第92話 見知らぬ二次元コード

 新田にしてみれば、二次元コードを使う事は特段珍しい事では無かった。スマホにはごく普通に二次元コードを読み取る能力があるし、それに呼応するように製品だのチラシだのなんだのには二次元コードが印字されているのだから。

 だからこそ、会社で回覧されていた二次元コードにも違和感を持たなかった。会社を改善するためのアンケートなのだという文言があったのだから尚更だ。


 B5のわら半紙に印字されていた二次元コードを読み取ると、すぐにアンケートの回答サイトへとスマホの画面が遷移した。画面を見た新田は一瞬だけ面食らった。チェックボックスを選択するタイプのアンケートかと思っていたら、存外に文章を書き連ねなければならない質問ばかりだったからだ。しかも五十文字以上、などと縛りがあるのが何ともしんどい。

 それでも新田はスマホを操って回答を始めていた。画面を眺めているうちに、回答せねばならないと強く思うようになっていたのだ。その一方で、彼は質問の内容については頓着していなかった。質問の数がやたらと多く、詳しい所まで聞き出そうとしているのだな、と思いはしたけれど。
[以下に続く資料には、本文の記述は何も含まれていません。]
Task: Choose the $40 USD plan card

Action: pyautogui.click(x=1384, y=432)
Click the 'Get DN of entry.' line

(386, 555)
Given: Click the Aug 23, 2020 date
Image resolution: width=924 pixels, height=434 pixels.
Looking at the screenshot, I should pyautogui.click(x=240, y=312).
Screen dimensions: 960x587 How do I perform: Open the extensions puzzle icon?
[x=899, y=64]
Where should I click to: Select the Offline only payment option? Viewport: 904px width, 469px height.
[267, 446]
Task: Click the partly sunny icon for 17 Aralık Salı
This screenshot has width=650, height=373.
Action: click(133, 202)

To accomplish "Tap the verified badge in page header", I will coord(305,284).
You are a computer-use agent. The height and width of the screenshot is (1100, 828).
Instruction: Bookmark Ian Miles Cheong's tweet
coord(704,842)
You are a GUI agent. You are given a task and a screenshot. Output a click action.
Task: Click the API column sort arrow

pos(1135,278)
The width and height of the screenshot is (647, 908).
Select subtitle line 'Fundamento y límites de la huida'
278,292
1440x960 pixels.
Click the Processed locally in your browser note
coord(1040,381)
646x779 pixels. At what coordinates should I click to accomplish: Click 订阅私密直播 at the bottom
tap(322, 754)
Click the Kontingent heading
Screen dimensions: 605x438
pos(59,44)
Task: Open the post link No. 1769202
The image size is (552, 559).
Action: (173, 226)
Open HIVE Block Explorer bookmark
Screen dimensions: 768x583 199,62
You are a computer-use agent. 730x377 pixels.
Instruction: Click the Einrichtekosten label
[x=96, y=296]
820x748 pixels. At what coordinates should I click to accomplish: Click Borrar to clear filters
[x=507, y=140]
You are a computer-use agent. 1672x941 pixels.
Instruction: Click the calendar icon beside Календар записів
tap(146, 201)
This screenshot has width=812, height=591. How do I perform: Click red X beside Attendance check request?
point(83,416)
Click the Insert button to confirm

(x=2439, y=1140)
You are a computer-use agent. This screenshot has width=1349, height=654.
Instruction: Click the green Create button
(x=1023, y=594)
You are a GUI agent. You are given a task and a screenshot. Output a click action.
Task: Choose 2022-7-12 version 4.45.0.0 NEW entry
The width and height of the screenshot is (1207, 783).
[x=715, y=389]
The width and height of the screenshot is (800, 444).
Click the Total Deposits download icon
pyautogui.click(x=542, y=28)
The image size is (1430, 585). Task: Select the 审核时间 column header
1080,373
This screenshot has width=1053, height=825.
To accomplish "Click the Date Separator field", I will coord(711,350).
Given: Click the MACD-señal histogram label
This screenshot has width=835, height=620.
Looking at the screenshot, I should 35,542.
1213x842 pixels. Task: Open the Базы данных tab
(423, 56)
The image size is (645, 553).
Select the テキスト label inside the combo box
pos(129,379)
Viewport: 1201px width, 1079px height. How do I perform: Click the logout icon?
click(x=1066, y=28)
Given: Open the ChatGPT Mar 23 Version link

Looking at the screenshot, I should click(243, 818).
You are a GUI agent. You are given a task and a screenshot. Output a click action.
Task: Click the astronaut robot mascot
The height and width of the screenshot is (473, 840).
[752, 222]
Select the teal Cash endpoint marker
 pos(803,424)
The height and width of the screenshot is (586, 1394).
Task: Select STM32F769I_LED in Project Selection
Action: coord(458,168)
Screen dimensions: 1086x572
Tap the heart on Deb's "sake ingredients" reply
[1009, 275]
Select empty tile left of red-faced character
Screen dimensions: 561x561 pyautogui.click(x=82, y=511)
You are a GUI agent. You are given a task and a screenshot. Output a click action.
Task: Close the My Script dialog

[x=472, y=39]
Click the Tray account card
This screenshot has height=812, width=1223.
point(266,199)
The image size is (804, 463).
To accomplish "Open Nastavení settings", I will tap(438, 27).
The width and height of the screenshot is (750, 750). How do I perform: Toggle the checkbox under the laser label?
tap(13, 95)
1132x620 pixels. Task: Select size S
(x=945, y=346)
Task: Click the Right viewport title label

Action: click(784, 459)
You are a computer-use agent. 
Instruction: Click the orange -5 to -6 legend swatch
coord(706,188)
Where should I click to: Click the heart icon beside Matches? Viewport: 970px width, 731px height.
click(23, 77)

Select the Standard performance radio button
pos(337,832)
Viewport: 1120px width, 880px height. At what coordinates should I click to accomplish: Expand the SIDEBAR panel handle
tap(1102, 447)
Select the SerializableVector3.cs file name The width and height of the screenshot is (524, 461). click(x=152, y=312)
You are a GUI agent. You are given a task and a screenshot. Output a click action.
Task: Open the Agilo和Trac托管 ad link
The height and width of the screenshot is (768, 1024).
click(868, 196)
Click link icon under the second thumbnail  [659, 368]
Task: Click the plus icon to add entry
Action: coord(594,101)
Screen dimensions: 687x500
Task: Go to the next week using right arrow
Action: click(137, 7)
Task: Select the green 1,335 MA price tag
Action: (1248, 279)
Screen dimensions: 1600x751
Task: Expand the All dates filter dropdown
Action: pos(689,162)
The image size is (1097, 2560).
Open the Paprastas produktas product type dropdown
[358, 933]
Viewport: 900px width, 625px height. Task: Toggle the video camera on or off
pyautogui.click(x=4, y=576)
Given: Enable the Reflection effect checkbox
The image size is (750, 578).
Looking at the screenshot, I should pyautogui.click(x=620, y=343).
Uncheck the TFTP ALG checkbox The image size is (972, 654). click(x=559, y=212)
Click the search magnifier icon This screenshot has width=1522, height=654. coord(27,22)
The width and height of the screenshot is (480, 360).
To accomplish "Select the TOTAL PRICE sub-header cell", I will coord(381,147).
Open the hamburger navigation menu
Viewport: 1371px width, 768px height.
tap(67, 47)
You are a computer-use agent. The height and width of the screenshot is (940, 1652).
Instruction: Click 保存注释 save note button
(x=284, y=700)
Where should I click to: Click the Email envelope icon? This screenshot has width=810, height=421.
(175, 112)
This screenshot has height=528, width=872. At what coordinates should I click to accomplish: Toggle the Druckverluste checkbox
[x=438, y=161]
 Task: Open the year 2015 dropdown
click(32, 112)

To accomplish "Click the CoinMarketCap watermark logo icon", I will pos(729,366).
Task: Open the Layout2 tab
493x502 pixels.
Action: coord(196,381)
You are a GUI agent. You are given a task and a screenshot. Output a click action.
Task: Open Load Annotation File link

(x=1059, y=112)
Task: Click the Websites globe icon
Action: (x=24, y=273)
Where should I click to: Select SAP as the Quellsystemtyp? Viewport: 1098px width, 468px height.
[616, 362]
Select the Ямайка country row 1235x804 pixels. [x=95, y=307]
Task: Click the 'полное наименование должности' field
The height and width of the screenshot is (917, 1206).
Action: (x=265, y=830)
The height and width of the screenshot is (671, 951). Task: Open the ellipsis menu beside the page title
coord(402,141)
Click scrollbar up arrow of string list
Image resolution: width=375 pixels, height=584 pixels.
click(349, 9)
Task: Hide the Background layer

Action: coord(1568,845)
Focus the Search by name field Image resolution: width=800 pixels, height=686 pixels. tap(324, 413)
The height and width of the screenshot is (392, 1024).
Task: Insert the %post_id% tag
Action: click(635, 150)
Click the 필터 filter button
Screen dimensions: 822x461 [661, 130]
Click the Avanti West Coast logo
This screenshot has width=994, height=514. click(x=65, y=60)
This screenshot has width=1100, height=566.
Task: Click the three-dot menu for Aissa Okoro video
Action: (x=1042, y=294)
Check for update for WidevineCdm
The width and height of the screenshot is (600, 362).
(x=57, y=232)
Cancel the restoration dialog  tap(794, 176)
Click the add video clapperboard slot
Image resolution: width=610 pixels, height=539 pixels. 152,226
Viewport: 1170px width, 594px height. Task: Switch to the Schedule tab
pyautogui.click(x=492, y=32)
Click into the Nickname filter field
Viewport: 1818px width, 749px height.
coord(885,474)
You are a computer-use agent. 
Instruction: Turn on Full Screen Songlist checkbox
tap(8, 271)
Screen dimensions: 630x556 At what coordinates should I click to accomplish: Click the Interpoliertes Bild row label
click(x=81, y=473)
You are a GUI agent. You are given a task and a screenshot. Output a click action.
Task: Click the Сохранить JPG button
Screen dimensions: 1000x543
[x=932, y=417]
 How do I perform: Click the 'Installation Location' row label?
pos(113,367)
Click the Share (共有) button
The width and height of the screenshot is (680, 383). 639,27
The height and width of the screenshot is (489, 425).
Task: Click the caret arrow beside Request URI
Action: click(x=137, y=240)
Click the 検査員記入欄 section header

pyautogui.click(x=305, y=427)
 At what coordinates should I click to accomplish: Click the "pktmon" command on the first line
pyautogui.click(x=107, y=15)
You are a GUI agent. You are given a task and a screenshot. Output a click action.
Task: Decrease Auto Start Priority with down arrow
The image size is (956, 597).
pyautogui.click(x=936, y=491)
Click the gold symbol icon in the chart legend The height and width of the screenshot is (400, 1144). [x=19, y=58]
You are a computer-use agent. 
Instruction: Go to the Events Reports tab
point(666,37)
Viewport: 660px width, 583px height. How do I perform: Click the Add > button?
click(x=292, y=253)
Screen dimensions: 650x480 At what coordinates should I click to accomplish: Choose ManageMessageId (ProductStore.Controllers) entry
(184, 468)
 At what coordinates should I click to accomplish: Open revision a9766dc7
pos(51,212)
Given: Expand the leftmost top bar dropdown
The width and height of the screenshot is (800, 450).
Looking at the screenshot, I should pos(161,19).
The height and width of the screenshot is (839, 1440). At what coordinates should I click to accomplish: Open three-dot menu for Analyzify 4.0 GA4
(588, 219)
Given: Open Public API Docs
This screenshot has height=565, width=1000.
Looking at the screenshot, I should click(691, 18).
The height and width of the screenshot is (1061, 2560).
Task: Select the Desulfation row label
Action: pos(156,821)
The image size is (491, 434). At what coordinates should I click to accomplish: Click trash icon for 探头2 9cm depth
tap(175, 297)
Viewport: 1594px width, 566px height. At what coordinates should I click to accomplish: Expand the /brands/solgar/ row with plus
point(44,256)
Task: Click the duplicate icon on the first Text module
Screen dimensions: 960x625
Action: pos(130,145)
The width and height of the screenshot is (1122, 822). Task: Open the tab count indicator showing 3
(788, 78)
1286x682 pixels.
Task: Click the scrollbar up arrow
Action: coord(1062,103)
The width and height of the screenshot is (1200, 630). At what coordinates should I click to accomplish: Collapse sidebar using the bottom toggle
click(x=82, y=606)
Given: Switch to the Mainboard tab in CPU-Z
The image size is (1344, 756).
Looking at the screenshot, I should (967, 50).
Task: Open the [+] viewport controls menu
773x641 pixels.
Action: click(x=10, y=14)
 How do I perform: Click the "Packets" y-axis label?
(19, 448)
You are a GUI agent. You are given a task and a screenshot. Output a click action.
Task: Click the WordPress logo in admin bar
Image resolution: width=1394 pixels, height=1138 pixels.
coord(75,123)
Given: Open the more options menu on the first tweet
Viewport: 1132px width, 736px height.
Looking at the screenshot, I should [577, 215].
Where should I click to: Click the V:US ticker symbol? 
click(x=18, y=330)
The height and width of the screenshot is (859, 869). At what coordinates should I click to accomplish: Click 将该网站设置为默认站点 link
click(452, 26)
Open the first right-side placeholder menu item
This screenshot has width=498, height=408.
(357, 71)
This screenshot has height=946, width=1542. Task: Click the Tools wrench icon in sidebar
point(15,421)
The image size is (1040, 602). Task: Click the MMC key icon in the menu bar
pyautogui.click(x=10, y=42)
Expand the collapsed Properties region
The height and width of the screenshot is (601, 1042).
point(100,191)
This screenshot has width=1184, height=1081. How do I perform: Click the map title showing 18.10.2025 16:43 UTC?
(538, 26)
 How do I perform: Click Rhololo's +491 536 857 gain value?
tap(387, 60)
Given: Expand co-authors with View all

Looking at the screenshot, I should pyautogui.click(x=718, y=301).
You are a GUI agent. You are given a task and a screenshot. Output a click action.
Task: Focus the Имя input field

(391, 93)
 そうこうしているうちに新田は全ての回答を終え、そのまま回答内容を送信した。何やらゴテゴテしたサイトのデザインだったような気もする。

 上司から声がかかったのは、ちょうどその時だった。


「新田、さっきからスマホを弄っていたみたいだけど、何をやっていたんだ?」

「何って、休憩時間の間にアンケートに答えていたんです」


 これは課長が回覧として回していたんですよね。わら半紙の二次元コードを見せるや否や、課長が訝しげな表情で首をひねった。


「いや……確かに二次元コードでのアンケートについては回覧は回しているよ。だけど、アンケートの二次元コードは


 わら半紙を摘まむ新田の指が震え始めた。自分が繋がっていたサイトは、誘導されるがままにあらゆることをさらけ出してしまったサイトは何だったのか。その事を思うだけで怖気が走った。